• **WHAT TO PRODUCE**
When you copy the listing, skip the images and return each line verbatim.

• **RECORDS SUPPLIED**
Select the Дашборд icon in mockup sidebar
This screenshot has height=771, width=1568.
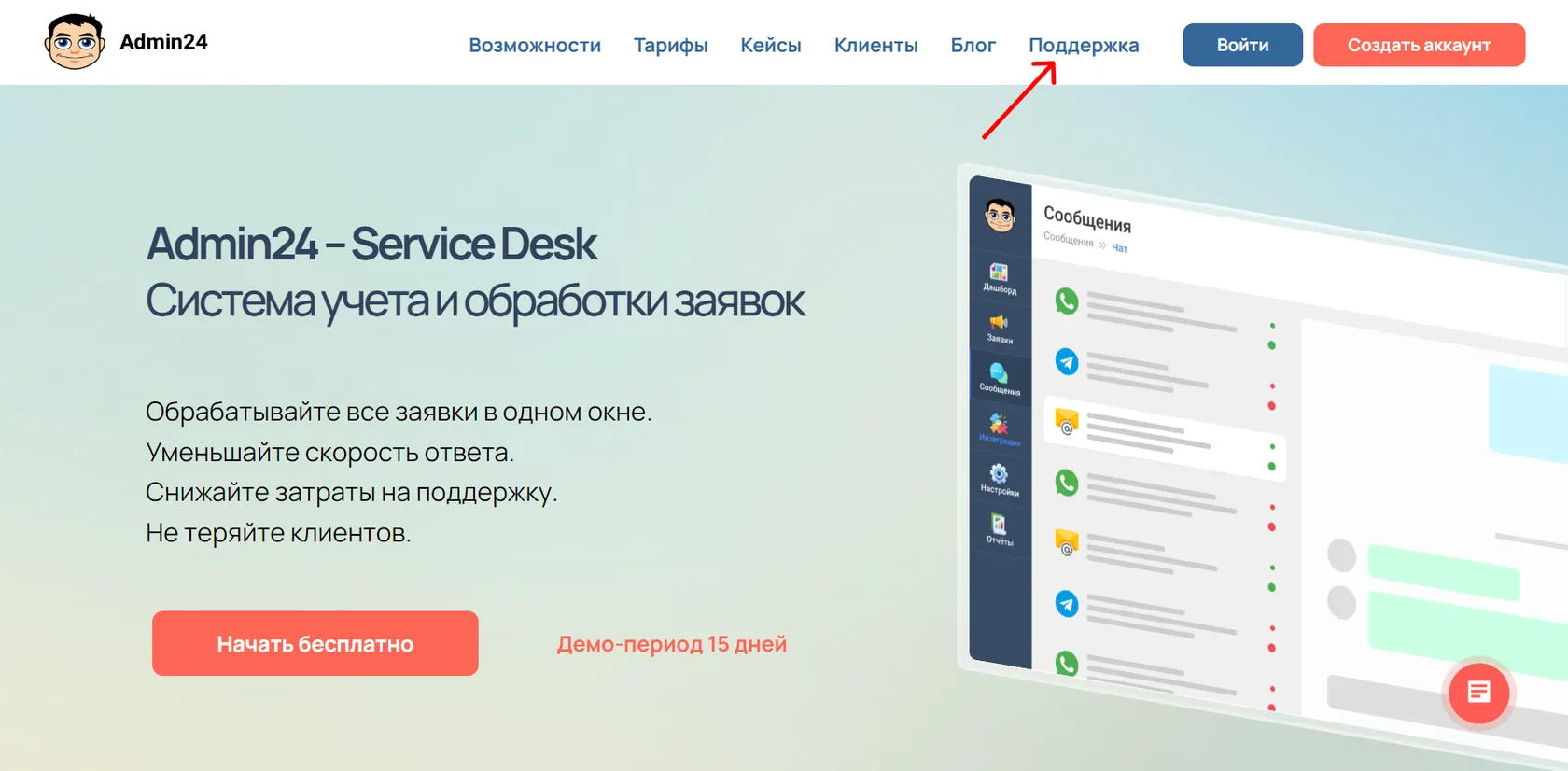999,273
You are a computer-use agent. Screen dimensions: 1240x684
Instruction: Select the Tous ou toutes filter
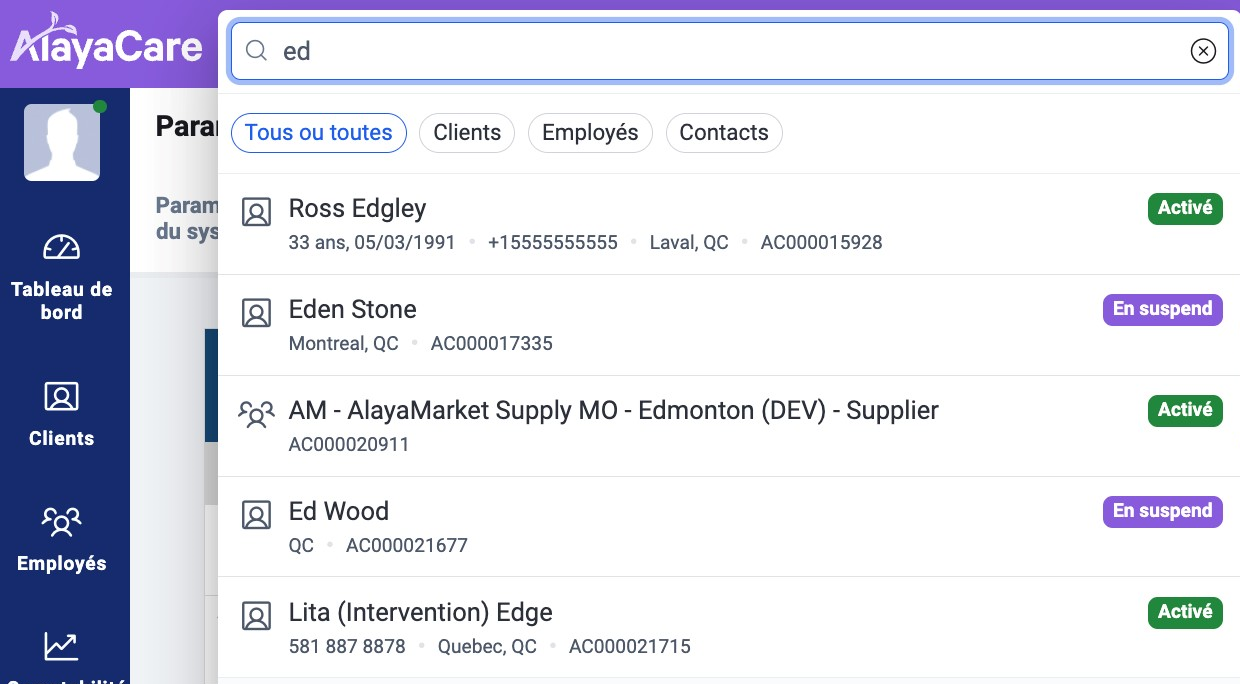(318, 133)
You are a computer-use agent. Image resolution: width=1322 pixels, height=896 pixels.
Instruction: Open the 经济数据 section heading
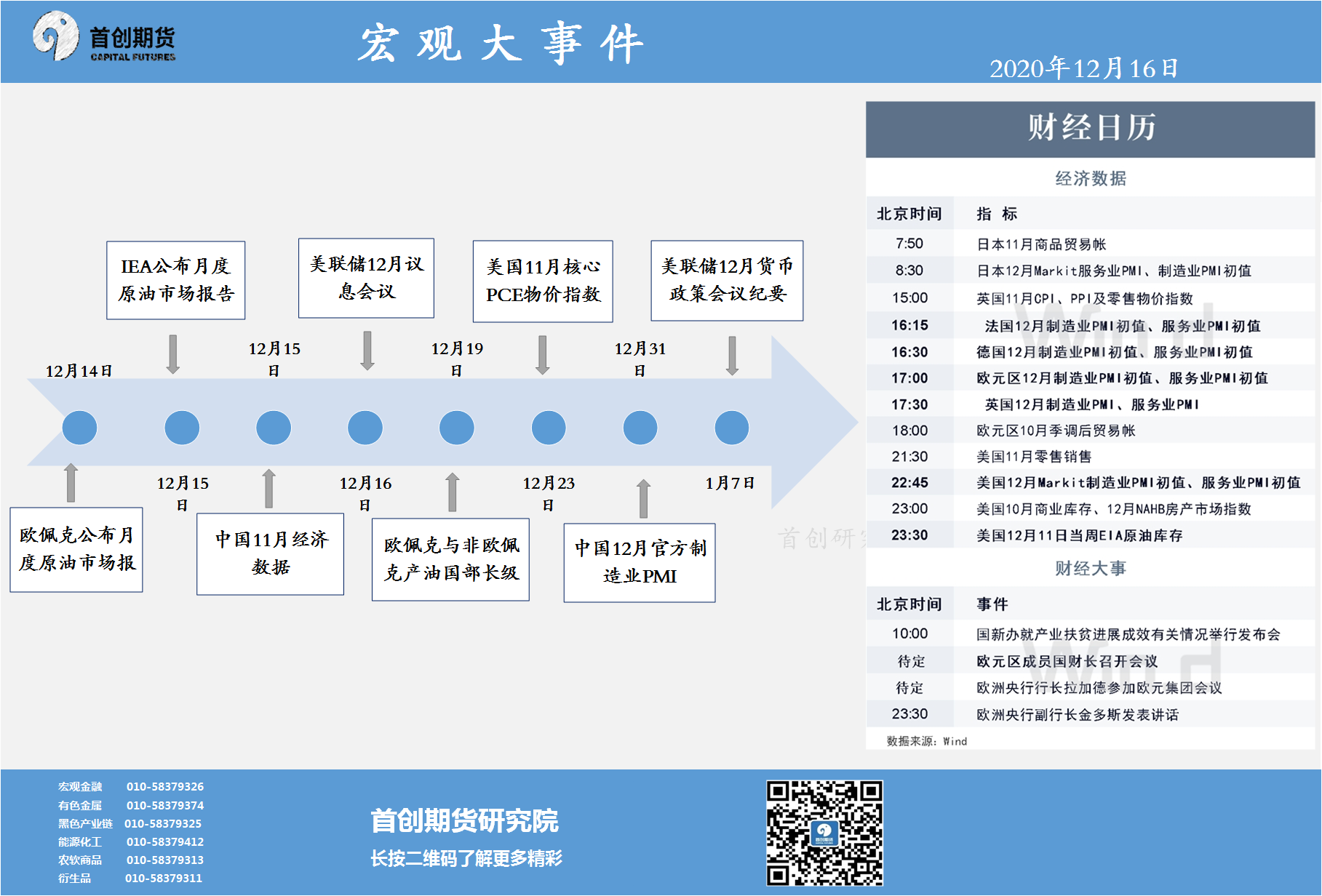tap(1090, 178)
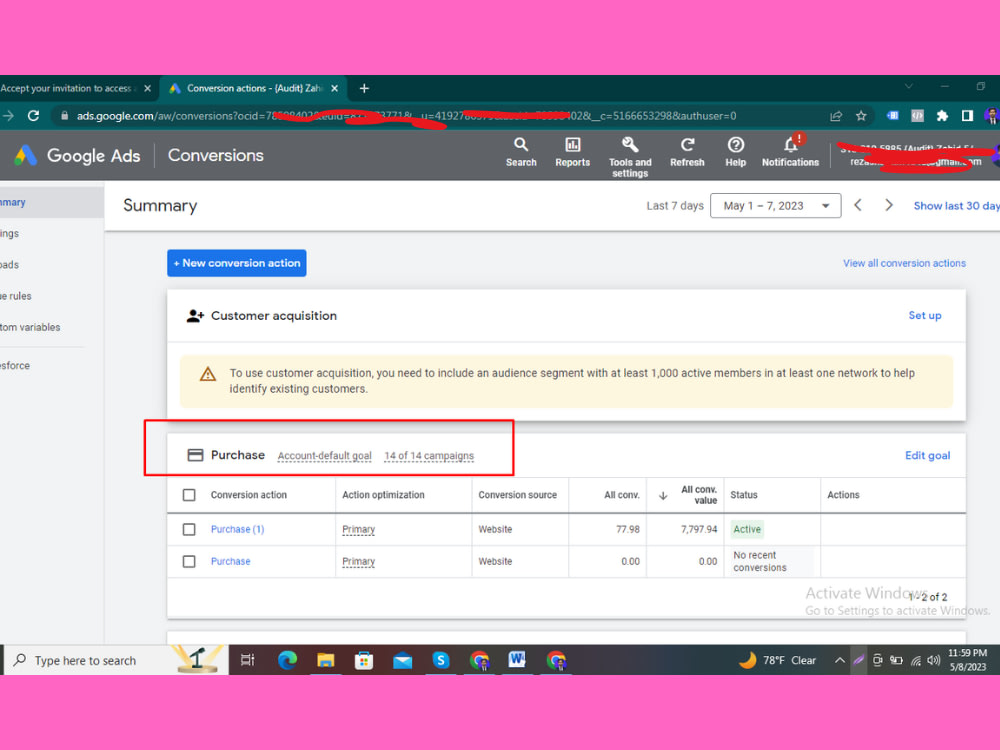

• **SOLVED PROBLEM**
Select the Дашборд icon in mockup sidebar
This screenshot has height=771, width=1568.
999,273
You are a computer-use agent. Screen dimensions: 1240x684
Instruction: Select the Tous ou toutes filter
(318, 133)
You are a computer-use agent. Image resolution: width=1322 pixels, height=896 pixels.
Instruction: Open the 经济数据 section heading
tap(1090, 178)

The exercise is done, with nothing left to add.